American filmmaker and anthropologist (1935–1985)

Barbara Myerhoff (February 16, 1935 - January 7, 1985) was an American anthropologist, filmmaker, and founder of the Center for Visual Anthropology at the University of Southern California.

==Biography==
Barbara Myerhoff was born on February 16, 1935, in Cleveland, Ohio.

When Myerhoff was a teenager, she moved with her mother and stepfather from Cleveland to Los Angeles.

In 1958, she received a BA in sociology from the University of California and an MA in Human Development from the University of Chicago in 1963. She then entered UCLA's Anthropology PhD program. At UCLA, Hilda Kuper, a student of Malinowski, became a beloved teacher of Myerhoff. Myerhoff and Kuper would remain friends and correspondents throughout her life. As many anthropologists who practiced in the 1960s and 1970s, Myerhoff was influenced by Victor Turner, Claude Levi-Strauss, Clifford Geertz, Mary Douglas, Mircea Eliade, Max Gluckman, Arnold Van Gennep, Alan Watts, and C.G. Jung, all of whom wrote on symbolic systems of ritual, myth, and religious cosmology.

==Anthropology PhD dissertation==
In 1968, Myerhoff received her PhD in anthropology from UCLA for her dissertation on Huichol ritual form Myerhoff began her fieldwork with the Huichol Indians of Northern Mexico in 1965 while a graduate student. She and her colleague Peter Furst became the first non-Huichol people to embark on the peyote hunt, an annual ritual pilgrimage to the sacred land of Wirikuta in search of peyote, a hallucinogenic cactus plant. Myerhoff interpreted this rite to be a recovery of the Huichol peoples' original condition of oneness; she viewed this quest as universal and understood the peyote hunt to be one example among many "returns to paradise." As she explained, "the peyote hunt provides one version of the fulfillment of a panhuman quest—the desire for total unity among all creatures and all people—and accordingly we find in it significance beyond the specificity of Huichol religion and world view."
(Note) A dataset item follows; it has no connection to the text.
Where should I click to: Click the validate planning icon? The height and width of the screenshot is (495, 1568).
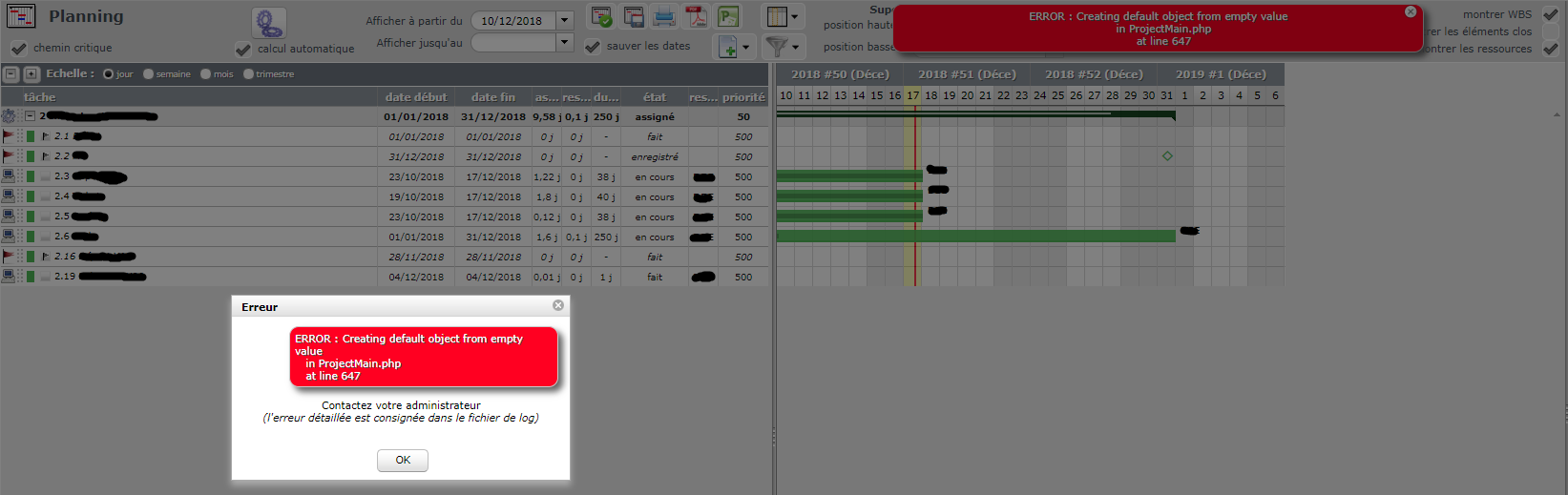point(601,17)
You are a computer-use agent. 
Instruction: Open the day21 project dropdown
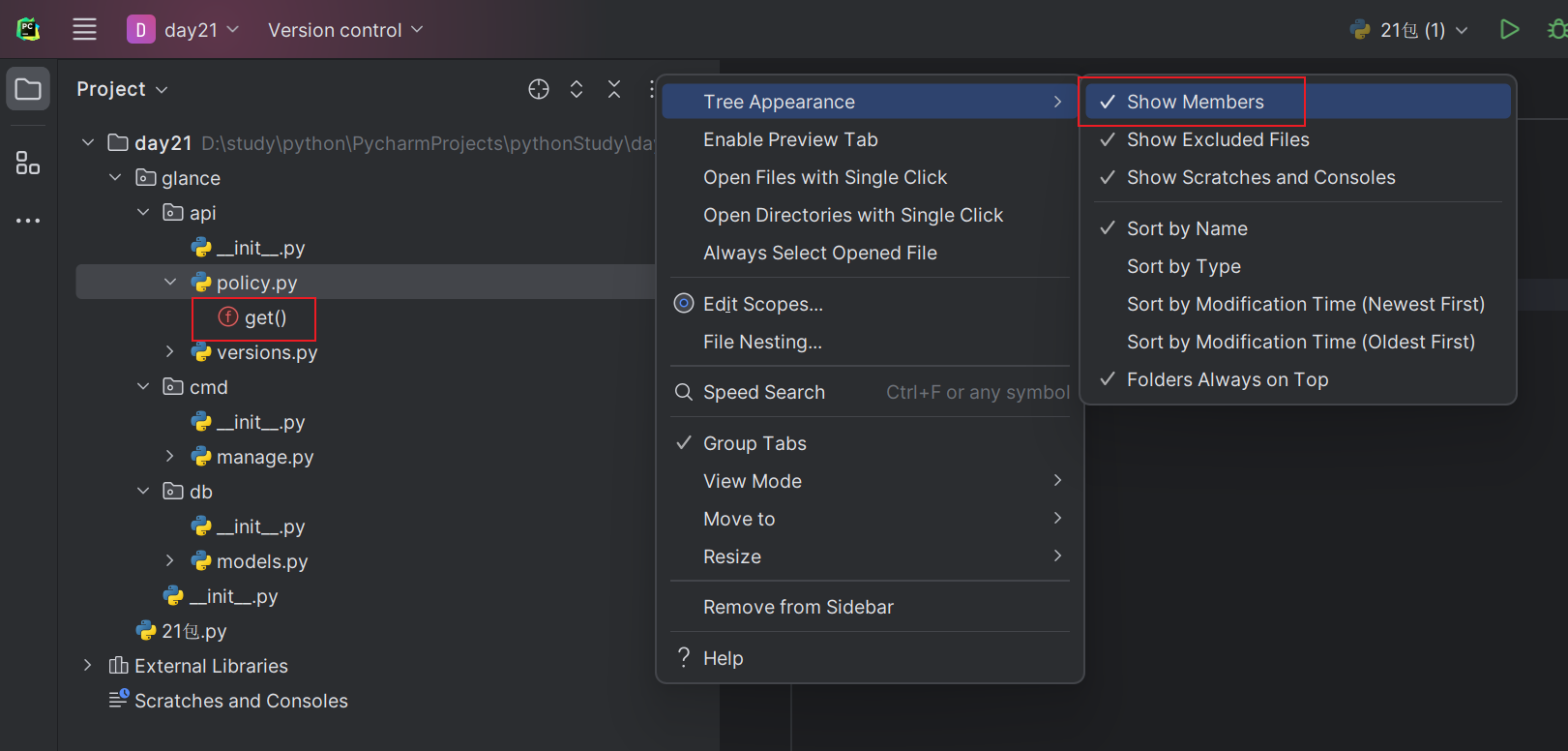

Although Myerhoff argued for universal application of the peyote hunt's symbolic meaning, the study itself was deliberately narrow. Myerhoff primarily sought to understand "how the deer-maize-peyote symbols and the peyote hunt rituals gave meaning to Huichol life." She explained that choosing to work with Ramon, a religious leader who served as intermediary between Huichol people and Gods or outsiders, precluded her from spending comparable time with other Huichol people. She noted, therefore, that her account of the peyote hunt and the deer and maize rituals was not an account of Huchiol culture, religious cosmology, or even the definitive word on the peyote ritual, but rather, was her interpretation of Ramon's interpretation. By positioning herself as an interpreter of an interpreter, she maintained a subjective voice and ethic. Simultaneously, she asserted that her main purpose was to document the "native model" and to salvage the rituals of an endangered people. Through engaged participant observation, constant verification, and correction, she tried to stay as close to Ramon's meaning as she could. Nevertheless, through narrative style she maintained the dialogue between herself, Ramon, and his wife Lupe throughout the book so that she, alongside them, was an observable character. The final book, Peyote Hunt: The Sacred Journey of the Huichol Indians, published in 1974, was nominated for a National Book Award.

==Professor==
In 1976, Myerhoff became a full professor at USC and chair of the Anthropology Department; she headed the department until 1980.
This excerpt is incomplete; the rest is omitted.